Когда они вновь взглянули друг на друга, губы Мужена изогнулись в чуть заметной улыбке, в которой не было даже капли благожелательности.
— Неужели? — словно спрашивал он с иронией.
А майору потребовалось бросить всего лишь один взгляд на бумагу, чтобы узнать очень многое о человеке из Панамы.
На борту находился высокопоставленный чиновник, прибытия которого с волнением ожидали на всех архипелагах, принадлежащих Франции, ибо он ехал проверять финансовые отчеты и от его рапорта зависели сотни судеб.
В первом классе плыли управляющий из колоний и крупный торговец из Нумеа, две дамы — молодая и старая, которые, казалось, путешествовали, чтобы развлечься; во втором — учитель, две учительницы, священник, три жандарма и один датчанин, ехавший попытать счастья на островах.
Кроме того, были члены команды. Радист из рубки, расположенной на верхней палубе, отыскивал в море дружественные суда и коллег-радистов, с которыми обменивался сообщениями. В первой половине плавания он даже ухитрился таким манером играть в шахматы со своим приятелем с корабля, идущего тем же курсом, только на 50 миль южнее.
И наконец были еще два пассажира — англичанин и француз.
Было ясно, что назавтра, согласно традиции, на кормовой палубе соорудят импровизированный бассейн из брезента и реек, три на три метра, куда накачают воду прямо из моря, и все пассажиры будут приходить сюда поплескаться.
Затем через пять дней издалека, по левому борту, появятся Галапагосские острова. Будут летающие рыбы, переход через экватор.

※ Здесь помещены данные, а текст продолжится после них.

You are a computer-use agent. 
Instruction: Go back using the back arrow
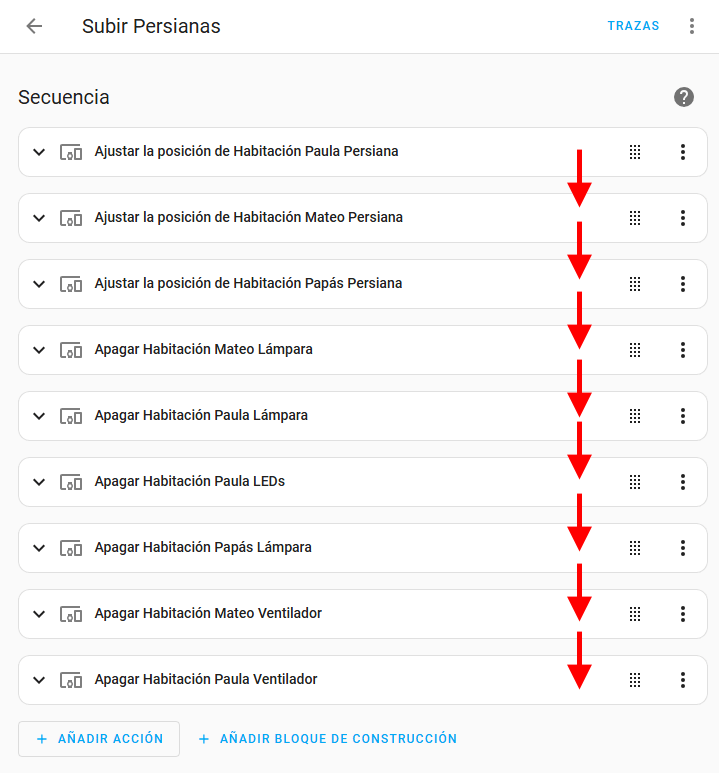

А на карте, вывешенной рядом с кают-компанией первого класса, ежедневно в полдень будут появляться цифры: 235… 241… 260 миль.
И, наконец, невидимый, но всегда свирепствующий неподалеку тайфун:
— Мы идем буквально за ним по пятам…
Вот уже двадцать пять лет «Арамис» неизменно шел по пятам тайфуна.

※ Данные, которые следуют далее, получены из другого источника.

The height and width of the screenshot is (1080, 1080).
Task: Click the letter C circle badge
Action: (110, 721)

Белый фонарь на верхушке мачты — словно ярчайшая звезда; два других, зеленый, и красный, — потусклее; гаснущие один за другим иллюминаторы, похожие на рыжеватые луны; миллионы звезд на высоком небе, оставшийся позади берег, где перекрещивались лучи маяков, от которых вскоре должны были остаться лишь слабые отблески…
Внизу обнаженные негры, севшие на Мартинике, сновали перед красными зевами топок и могли увидеть черноту неба лишь через зарешеченный люк.

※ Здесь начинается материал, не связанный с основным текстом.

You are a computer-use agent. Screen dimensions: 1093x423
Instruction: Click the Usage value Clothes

Главный механик, лежа на койке, слушал радио: голос доносился прямо из Парижа, там уже было десять часов утра.
Женщины во сне шевелили губами, мужчины храпели, портьеры на дверях кают вздымались. Альфред Мужен раздевался в каюте, улыбаясь своему отражению в зеркале.
Майор Оуэн остался один на палубе. Он привык плавать на кораблях и каждый раз, поднявшись по трапу, совершал обход своих временных владений: медленно, методично, как бы обживаясь на новом месте.
Перегнувшись через бортовое ограждение, он увидел палубу второго класса, где не было никого, кроме обнявшейся в темноте парочки. Назавтра он непременно узнает их среди пассажиров, во всяком случае, женщину, — по ярко-рыжей копне волос.
Он поднялся выше, на шлюпочную палубу. В слабом свете, идущем из каюты вахтенного, он угадал руки рулевого, неподвижно лежащие на штурвале, иллюминаторы капитанской каюты не горели.
Только один радист в наушниках по-прежнему сидел в своей рубке, дверь была приоткрыта, а прерывистый звук азбуки Морзе напоминал стрекот сверчков.
Офицер увидел проходившего Оуэна и пожелал ему доброй ночи. Англичанин еще немного побродил в одиночестве, потом разыскал в темноте шезлонг, расположился в нем и зажег сигару.
Гул мотора, легкий плеск волн, мягкий шелест со стороны форштевня, стрекотание аппарата Морзе — только эти звуки были слышны под звездами, среди которых медленно и плавно раскачивалась более яркая звезда на верхушке мачты.
Затем, оставив дверь открытой, улегся спать радист — погас и этот светящийся прямоугольник.
Должно быть, прошли минуты, а может быть, и часы, но текли они так незаметно, что майор даже не отдавал себе отчет, который сейчас час. На сигаре вырос столбик белого пепла. Еще сотни других кораблей бороздили в ночи океан, перевозя на борту людей, стремящихся куда-то на зов судьбы.
Иногда Оуэн закрывал глаза, потом слегка приоткрывал их, когда его веки немного приподнимались, он казался еще неподвижнее, с сигарой во рту, на которой держался длинный столбик пепла.
Вдруг что-то пошевелилось справа от него, метрах в трех, потом еще раз, но так незаметно и неожиданно, что он даже не сразу сообразил: это приподнимался чехол на одной из шлюпок. На палубе их было закреплено шесть, не считая большого вельбота. Каждая была накрыта чехлом из грубой серой парусины, образующим подобие палатки.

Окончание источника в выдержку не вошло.